◆ TASK ITEM
Could you give the entries again, exactly as written?

Stored data entries:
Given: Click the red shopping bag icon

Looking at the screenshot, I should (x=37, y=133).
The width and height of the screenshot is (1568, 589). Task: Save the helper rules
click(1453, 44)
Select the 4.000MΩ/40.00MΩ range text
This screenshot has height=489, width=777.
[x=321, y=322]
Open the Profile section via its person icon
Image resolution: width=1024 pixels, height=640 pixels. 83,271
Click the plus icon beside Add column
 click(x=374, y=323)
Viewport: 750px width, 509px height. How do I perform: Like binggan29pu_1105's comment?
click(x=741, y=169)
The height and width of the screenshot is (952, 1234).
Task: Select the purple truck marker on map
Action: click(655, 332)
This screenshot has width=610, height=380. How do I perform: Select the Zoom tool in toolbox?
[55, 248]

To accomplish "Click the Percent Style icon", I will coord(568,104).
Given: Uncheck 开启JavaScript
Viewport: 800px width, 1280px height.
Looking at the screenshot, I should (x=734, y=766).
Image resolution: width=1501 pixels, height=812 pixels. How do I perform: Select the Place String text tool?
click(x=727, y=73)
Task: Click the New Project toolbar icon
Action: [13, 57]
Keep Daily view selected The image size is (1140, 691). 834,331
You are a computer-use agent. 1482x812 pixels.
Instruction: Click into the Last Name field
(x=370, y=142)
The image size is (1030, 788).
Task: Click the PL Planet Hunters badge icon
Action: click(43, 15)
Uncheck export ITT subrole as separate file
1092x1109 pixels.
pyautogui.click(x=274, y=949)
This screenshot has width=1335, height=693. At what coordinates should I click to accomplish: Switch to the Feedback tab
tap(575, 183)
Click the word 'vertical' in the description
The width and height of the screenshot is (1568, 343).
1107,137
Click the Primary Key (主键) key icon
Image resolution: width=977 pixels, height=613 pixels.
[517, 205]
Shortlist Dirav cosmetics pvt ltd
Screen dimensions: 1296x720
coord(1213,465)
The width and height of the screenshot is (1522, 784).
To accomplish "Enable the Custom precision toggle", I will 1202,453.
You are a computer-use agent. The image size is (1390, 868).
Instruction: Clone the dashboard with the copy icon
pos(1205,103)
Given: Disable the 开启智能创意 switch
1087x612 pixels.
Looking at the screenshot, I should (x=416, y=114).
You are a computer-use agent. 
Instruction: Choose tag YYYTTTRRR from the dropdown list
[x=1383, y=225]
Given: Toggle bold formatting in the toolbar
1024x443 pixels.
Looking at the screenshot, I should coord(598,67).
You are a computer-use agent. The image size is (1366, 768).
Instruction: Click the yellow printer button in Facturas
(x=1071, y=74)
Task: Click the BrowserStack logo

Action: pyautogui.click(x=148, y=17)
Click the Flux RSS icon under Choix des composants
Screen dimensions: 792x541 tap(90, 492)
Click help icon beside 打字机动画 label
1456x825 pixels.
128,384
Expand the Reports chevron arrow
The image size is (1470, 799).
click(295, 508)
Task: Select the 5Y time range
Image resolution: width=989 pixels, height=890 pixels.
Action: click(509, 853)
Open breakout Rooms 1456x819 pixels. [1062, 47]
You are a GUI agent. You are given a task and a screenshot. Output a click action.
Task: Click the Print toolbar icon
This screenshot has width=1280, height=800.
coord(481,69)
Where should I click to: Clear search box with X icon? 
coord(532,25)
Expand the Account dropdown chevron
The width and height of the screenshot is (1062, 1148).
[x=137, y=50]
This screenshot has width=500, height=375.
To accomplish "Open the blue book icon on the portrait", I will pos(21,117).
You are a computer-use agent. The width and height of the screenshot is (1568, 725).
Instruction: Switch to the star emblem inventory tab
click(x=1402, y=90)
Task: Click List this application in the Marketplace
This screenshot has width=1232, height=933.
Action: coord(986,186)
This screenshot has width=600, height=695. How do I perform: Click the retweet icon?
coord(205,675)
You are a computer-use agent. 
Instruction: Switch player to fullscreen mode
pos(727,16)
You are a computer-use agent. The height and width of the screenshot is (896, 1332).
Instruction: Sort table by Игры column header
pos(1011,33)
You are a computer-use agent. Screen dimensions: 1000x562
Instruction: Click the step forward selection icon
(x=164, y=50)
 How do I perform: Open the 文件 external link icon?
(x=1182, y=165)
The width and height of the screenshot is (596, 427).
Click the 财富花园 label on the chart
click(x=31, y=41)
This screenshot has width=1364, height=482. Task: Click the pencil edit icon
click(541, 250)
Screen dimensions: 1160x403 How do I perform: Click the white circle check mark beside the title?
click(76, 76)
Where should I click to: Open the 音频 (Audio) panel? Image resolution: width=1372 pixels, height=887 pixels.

◆ ANSWER SECTION
Given: Click the red shopping bag icon

Looking at the screenshot, I should (x=37, y=133).
The width and height of the screenshot is (1568, 589). Task: Save the helper rules
click(1453, 44)
Select the 4.000MΩ/40.00MΩ range text
This screenshot has height=489, width=777.
[x=321, y=322]
Open the Profile section via its person icon
Image resolution: width=1024 pixels, height=640 pixels. 83,271
Click the plus icon beside Add column
 click(x=374, y=323)
Viewport: 750px width, 509px height. How do I perform: Like binggan29pu_1105's comment?
click(x=741, y=169)
The height and width of the screenshot is (952, 1234).
Task: Select the purple truck marker on map
Action: click(655, 332)
This screenshot has width=610, height=380. How do I perform: Select the Zoom tool in toolbox?
[55, 248]

To accomplish "Click the Percent Style icon", I will coord(568,104).
Given: Uncheck 开启JavaScript
Viewport: 800px width, 1280px height.
Looking at the screenshot, I should (x=734, y=766).
Image resolution: width=1501 pixels, height=812 pixels. How do I perform: Select the Place String text tool?
click(x=727, y=73)
Task: Click the New Project toolbar icon
Action: [13, 57]
Keep Daily view selected The image size is (1140, 691). 834,331
You are a computer-use agent. 1482x812 pixels.
Instruction: Click into the Last Name field
(x=370, y=142)
The image size is (1030, 788).
Task: Click the PL Planet Hunters badge icon
Action: click(43, 15)
Uncheck export ITT subrole as separate file
1092x1109 pixels.
pyautogui.click(x=274, y=949)
This screenshot has width=1335, height=693. At what coordinates should I click to accomplish: Switch to the Feedback tab
tap(575, 183)
Click the word 'vertical' in the description
The width and height of the screenshot is (1568, 343).
1107,137
Click the Primary Key (主键) key icon
Image resolution: width=977 pixels, height=613 pixels.
[517, 205]
Shortlist Dirav cosmetics pvt ltd
Screen dimensions: 1296x720
coord(1213,465)
The width and height of the screenshot is (1522, 784).
To accomplish "Enable the Custom precision toggle", I will 1202,453.
You are a computer-use agent. The image size is (1390, 868).
Instruction: Clone the dashboard with the copy icon
pos(1205,103)
Given: Disable the 开启智能创意 switch
1087x612 pixels.
Looking at the screenshot, I should (x=416, y=114).
You are a computer-use agent. 
Instruction: Choose tag YYYTTTRRR from the dropdown list
[x=1383, y=225]
Given: Toggle bold formatting in the toolbar
1024x443 pixels.
Looking at the screenshot, I should coord(598,67).
You are a computer-use agent. The image size is (1366, 768).
Instruction: Click the yellow printer button in Facturas
(x=1071, y=74)
Task: Click the BrowserStack logo

Action: pyautogui.click(x=148, y=17)
Click the Flux RSS icon under Choix des composants
Screen dimensions: 792x541 tap(90, 492)
Click help icon beside 打字机动画 label
1456x825 pixels.
128,384
Expand the Reports chevron arrow
The image size is (1470, 799).
click(295, 508)
Task: Select the 5Y time range
Image resolution: width=989 pixels, height=890 pixels.
Action: click(509, 853)
Open breakout Rooms 1456x819 pixels. [1062, 47]
You are a GUI agent. You are given a task and a screenshot. Output a click action.
Task: Click the Print toolbar icon
This screenshot has width=1280, height=800.
coord(481,69)
Where should I click to: Clear search box with X icon? 
coord(532,25)
Expand the Account dropdown chevron
The width and height of the screenshot is (1062, 1148).
[x=137, y=50]
This screenshot has width=500, height=375.
To accomplish "Open the blue book icon on the portrait", I will pos(21,117).
You are a computer-use agent. The width and height of the screenshot is (1568, 725).
Instruction: Switch to the star emblem inventory tab
click(x=1402, y=90)
Task: Click List this application in the Marketplace
This screenshot has width=1232, height=933.
Action: coord(986,186)
This screenshot has width=600, height=695. How do I perform: Click the retweet icon?
coord(205,675)
You are a computer-use agent. 
Instruction: Switch player to fullscreen mode
pos(727,16)
You are a computer-use agent. The height and width of the screenshot is (896, 1332).
Instruction: Sort table by Игры column header
pos(1011,33)
You are a computer-use agent. Screen dimensions: 1000x562
Instruction: Click the step forward selection icon
(x=164, y=50)
 How do I perform: Open the 文件 external link icon?
(x=1182, y=165)
The width and height of the screenshot is (596, 427).
Click the 财富花园 label on the chart
click(x=31, y=41)
This screenshot has width=1364, height=482. Task: Click the pencil edit icon
click(541, 250)
Screen dimensions: 1160x403 How do I perform: Click the white circle check mark beside the title?
click(76, 76)
Where should I click to: Open the 音频 (Audio) panel? Image resolution: width=1372 pixels, height=887 pixels.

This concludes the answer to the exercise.